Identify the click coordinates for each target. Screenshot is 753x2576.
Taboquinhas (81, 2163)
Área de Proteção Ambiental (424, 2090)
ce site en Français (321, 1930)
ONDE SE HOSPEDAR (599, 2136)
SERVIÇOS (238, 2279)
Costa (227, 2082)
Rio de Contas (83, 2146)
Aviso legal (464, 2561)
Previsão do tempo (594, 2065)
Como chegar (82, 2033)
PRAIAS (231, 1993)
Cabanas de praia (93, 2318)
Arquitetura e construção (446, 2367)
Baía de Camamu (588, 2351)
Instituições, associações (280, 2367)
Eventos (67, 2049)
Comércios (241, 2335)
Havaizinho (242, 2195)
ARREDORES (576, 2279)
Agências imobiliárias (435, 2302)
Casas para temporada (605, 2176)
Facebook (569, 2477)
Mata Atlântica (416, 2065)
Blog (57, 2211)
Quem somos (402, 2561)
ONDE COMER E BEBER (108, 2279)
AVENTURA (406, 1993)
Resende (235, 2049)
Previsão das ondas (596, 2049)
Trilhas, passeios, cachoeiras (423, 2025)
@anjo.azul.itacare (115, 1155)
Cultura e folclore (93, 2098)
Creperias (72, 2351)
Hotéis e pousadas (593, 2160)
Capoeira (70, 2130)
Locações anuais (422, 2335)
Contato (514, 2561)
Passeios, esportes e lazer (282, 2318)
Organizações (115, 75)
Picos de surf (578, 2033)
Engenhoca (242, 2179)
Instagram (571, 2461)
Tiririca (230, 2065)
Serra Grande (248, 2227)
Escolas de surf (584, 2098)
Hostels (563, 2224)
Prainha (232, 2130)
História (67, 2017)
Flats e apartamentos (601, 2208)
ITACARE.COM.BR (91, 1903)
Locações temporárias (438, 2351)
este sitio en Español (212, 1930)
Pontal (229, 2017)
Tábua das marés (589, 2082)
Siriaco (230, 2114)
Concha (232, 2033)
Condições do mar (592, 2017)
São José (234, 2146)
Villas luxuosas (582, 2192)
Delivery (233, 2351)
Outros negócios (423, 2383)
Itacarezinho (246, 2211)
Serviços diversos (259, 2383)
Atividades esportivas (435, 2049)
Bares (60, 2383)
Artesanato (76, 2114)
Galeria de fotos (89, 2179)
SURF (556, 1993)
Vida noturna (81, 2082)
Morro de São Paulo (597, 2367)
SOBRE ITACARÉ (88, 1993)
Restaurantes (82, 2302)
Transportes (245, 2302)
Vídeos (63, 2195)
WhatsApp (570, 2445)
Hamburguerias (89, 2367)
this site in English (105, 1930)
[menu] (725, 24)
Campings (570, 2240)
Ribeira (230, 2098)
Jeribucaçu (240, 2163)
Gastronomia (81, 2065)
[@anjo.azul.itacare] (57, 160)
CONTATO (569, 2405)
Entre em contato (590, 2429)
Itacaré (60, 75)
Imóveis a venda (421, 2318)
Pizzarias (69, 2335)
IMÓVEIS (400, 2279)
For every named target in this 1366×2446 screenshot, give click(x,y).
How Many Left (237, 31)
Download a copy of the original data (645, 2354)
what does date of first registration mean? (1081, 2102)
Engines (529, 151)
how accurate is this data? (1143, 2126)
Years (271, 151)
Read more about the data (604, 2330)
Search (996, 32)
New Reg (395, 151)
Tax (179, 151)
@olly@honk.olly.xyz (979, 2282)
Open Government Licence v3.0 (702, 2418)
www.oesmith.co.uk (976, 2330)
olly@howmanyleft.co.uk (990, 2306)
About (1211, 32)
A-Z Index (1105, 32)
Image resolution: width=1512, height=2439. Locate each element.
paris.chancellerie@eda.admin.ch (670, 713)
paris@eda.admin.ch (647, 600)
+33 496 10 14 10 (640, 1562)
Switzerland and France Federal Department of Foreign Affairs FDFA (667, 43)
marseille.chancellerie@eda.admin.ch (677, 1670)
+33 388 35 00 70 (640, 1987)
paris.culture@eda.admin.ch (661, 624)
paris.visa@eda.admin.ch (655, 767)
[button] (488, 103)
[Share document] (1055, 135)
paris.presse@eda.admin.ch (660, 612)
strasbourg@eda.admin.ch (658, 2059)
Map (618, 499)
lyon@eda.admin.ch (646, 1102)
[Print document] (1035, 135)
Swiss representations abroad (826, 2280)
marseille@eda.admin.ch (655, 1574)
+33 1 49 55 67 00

## [Problem to work on]
In the data above, tally the lines holding "olly" and answer with the figure only.

## [Your response]
2